Nanozyme Sensor Based on Au Nanoparticles/N-Doped Porous Carbon Composites for Biosensing

The rational construction of nanomaterials with boosted peroxidase (POD)-like activity is momentous in artificial enzyme design and biological catalytic fields. Herein, a hybrid nanozyme, gold nanoparticles/N-doped porous carbon (AuNPs/NPC), is fabricated via a supramolecular assembly-assisted pyrolysis strategy and engineered as a peroxidase mimic. In this strategy, a melamine-cyanurate supramolecular aggregate can be employed not only as a self-vanishing template to gain porous morphology but also as a nitrogen source to achieve an exceptional high N doping. The obtained NPC is then subsequently used to immobilize AuNPs via an in situ reduction approach. Benefiting from well-dispersed ultrafine AuNPs, high N content, hierarchical porous architecture, and the synergistic effect of AuNPs and NPC, the fabricated nanozyme exhibits enhanced POD-like activity, making it a potential alternative to peroxidase mimics. Besides, the AuNPs/NPC shows highly electrocatalytic properties, which could serve as a signal amplification platform for ultrasensitively detecting hydrogen peroxide (H2O2).

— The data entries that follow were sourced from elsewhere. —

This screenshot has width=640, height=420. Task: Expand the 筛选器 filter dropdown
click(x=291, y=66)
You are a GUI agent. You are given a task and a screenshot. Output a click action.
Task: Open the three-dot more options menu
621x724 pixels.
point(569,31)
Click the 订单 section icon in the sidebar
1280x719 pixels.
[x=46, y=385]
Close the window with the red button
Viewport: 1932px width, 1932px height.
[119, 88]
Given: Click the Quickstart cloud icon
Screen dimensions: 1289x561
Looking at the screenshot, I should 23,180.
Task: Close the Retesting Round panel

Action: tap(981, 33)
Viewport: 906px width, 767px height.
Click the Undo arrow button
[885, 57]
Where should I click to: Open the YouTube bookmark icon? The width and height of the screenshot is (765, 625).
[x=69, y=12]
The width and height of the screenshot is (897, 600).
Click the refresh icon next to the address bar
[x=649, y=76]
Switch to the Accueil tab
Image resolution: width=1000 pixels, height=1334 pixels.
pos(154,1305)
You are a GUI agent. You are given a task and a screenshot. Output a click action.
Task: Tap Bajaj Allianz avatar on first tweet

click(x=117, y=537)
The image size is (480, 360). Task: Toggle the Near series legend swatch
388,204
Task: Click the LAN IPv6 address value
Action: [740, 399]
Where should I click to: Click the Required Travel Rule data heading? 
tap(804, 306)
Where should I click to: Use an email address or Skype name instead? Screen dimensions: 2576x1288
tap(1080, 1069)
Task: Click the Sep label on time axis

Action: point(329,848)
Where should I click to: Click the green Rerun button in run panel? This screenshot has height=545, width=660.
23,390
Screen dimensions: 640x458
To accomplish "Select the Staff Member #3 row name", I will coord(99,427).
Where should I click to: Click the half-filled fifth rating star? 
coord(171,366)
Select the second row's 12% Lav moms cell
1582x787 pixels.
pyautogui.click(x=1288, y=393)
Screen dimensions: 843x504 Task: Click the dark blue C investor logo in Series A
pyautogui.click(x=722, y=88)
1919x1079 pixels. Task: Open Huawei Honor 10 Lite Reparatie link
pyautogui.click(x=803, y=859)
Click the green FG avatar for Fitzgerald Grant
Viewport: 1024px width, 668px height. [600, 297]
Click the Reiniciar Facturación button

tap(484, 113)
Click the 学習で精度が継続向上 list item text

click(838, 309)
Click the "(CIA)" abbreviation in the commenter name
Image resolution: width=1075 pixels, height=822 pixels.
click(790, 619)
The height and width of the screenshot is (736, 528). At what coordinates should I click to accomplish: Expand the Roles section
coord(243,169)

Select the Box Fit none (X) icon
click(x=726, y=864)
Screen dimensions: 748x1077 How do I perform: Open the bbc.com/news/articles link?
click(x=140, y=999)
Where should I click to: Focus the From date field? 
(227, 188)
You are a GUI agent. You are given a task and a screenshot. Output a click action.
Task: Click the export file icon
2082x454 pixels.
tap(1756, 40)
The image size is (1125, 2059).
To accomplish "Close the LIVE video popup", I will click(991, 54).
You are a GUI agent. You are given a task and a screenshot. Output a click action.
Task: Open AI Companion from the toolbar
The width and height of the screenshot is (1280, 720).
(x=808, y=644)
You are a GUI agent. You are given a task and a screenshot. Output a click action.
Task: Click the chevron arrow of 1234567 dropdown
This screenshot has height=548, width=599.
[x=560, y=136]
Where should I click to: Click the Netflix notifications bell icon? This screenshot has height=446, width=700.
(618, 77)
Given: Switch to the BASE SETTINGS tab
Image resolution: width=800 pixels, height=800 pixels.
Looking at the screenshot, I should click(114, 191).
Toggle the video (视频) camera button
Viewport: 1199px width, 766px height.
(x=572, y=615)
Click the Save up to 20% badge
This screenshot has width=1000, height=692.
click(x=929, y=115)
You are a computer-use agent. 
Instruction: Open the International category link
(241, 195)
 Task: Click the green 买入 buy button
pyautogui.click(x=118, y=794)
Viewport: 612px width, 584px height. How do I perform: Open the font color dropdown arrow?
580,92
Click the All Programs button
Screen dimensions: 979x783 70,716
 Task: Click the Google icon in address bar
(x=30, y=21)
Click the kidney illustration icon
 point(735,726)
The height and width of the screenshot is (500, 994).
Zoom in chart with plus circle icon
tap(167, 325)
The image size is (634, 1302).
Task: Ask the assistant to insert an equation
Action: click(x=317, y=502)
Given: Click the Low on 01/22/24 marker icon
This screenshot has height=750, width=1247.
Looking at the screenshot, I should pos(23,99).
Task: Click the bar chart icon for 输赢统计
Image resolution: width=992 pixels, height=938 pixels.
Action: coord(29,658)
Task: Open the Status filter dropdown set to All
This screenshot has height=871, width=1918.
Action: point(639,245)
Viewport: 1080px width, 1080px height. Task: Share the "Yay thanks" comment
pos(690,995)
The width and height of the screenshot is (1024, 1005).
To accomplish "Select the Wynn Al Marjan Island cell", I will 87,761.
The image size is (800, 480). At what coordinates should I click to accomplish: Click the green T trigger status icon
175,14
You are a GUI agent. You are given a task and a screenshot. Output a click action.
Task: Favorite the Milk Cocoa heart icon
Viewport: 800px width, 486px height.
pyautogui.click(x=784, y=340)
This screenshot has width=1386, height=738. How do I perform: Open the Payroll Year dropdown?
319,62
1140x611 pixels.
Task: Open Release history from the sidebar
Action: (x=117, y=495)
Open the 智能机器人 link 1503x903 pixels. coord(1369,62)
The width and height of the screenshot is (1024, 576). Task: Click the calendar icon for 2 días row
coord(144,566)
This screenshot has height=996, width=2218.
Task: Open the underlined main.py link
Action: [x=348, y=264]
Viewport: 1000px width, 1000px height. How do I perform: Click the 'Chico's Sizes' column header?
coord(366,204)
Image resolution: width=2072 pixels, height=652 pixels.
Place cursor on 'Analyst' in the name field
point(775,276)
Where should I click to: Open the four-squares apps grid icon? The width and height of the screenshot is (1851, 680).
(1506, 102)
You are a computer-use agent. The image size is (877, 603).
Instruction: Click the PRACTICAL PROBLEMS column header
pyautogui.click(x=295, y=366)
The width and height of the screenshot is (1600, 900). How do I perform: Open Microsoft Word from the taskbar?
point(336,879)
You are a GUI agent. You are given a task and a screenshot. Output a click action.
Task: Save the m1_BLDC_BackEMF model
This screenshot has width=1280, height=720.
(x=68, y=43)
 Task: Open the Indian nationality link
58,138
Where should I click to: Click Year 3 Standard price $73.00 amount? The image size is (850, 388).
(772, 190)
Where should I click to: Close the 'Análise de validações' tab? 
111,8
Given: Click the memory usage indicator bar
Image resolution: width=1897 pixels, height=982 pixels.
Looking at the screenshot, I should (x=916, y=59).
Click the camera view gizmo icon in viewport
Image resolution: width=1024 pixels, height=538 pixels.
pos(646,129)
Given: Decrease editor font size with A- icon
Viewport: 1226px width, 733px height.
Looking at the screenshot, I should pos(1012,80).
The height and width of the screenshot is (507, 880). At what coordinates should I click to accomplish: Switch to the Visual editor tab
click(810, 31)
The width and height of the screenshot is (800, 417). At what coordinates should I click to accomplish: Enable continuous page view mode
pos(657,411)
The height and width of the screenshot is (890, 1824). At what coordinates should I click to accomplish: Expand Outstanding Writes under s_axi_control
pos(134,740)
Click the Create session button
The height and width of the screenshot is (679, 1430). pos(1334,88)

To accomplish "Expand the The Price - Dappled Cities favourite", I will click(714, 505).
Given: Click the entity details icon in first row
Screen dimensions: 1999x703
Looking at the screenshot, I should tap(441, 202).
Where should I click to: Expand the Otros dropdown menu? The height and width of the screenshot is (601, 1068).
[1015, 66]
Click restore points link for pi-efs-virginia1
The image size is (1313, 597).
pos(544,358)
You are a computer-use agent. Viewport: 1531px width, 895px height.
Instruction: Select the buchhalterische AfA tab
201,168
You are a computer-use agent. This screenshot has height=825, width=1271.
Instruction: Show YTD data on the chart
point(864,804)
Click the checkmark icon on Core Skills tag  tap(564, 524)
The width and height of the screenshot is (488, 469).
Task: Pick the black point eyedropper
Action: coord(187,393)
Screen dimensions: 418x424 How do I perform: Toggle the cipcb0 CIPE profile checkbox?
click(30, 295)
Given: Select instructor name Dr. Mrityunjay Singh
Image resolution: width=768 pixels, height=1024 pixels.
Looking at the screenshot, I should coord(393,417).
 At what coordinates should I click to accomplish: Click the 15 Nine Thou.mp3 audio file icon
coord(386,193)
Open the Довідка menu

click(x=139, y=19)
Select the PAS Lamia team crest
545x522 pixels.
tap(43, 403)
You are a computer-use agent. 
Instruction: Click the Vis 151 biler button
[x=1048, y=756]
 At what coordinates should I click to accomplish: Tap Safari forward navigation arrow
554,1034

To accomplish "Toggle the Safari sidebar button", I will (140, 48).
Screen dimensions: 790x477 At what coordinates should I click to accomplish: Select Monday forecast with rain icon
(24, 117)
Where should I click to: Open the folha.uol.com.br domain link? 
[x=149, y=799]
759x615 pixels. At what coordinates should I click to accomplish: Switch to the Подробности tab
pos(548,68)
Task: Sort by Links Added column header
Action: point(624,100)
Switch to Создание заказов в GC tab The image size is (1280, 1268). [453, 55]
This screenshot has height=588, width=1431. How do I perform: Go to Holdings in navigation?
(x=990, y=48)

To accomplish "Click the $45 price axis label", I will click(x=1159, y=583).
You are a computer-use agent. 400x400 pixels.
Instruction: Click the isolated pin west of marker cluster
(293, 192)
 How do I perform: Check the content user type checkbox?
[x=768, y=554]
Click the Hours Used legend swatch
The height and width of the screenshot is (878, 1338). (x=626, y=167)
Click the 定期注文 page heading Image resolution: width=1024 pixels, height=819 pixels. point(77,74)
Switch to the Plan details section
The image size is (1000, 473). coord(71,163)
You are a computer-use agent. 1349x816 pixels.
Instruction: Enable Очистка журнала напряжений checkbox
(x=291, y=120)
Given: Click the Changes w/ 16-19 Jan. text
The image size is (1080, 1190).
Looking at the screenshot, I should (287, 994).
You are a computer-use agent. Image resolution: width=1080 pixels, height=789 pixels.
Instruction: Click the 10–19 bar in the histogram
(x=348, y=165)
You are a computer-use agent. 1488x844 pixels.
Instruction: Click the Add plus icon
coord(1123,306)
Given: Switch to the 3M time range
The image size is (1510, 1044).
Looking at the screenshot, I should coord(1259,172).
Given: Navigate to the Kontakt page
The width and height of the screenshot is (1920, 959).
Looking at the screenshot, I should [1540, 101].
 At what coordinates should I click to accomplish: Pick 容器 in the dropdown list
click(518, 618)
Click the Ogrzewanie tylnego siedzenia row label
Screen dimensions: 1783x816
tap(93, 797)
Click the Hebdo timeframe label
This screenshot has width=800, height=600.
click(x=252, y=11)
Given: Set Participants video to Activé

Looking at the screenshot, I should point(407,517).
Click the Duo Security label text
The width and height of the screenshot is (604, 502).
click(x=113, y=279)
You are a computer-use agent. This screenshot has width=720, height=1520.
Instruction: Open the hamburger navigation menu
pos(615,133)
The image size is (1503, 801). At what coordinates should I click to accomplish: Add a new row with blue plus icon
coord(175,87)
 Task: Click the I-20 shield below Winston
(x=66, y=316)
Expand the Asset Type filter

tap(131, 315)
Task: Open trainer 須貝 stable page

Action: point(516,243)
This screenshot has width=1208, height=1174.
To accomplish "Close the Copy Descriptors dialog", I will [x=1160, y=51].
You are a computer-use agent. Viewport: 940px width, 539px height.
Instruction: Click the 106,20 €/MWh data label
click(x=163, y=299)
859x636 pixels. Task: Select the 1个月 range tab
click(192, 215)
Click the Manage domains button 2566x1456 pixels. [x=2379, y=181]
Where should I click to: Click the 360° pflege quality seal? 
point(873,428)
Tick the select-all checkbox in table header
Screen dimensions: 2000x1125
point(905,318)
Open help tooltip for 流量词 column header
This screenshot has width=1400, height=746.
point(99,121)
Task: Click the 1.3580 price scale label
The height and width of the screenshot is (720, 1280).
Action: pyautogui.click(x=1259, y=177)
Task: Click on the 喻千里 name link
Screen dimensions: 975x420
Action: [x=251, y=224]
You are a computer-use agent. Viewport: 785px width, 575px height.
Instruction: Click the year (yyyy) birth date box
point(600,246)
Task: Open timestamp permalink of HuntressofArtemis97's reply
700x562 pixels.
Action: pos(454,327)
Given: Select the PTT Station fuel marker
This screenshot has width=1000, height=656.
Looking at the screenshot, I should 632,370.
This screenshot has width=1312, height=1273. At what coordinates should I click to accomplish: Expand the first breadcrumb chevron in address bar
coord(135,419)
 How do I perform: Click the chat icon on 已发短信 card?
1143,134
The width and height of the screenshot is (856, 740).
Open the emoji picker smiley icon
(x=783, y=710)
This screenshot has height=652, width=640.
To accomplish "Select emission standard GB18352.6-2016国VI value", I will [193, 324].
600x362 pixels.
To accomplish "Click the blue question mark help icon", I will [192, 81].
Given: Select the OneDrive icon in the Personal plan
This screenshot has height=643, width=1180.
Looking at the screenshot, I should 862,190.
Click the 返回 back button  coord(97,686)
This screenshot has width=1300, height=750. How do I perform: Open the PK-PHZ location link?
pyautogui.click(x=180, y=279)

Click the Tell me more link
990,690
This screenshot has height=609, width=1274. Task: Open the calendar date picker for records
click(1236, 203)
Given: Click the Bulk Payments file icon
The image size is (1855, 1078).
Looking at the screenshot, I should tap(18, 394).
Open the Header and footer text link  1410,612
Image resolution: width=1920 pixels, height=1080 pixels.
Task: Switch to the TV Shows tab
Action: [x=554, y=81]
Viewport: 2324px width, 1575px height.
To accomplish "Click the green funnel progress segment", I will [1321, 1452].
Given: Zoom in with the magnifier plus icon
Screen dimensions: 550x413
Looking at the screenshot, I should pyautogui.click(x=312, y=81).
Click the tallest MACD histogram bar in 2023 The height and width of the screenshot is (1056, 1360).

The hybrid nanozyme-based electrochemical sensor shows a linear relationship within 0.2–7000 μM. Significantly, the sensitivity and limit of detection of the fabricated sensor are 285.9 μA mM–1 cm–2 and 67 nM, respectively. Also, this biosensor is applied to detect H2O2 in human serum samples and A549 cells with desirable results. Therefore, the present work offers a facile strategy for the fabrication of a high N-contained hybrid nanozyme to simulate the catalytic activity of natural enzymes and exhibits broad prospects in biosensing, mimicking-enzyme catalytic fields, and clinical diagnosis.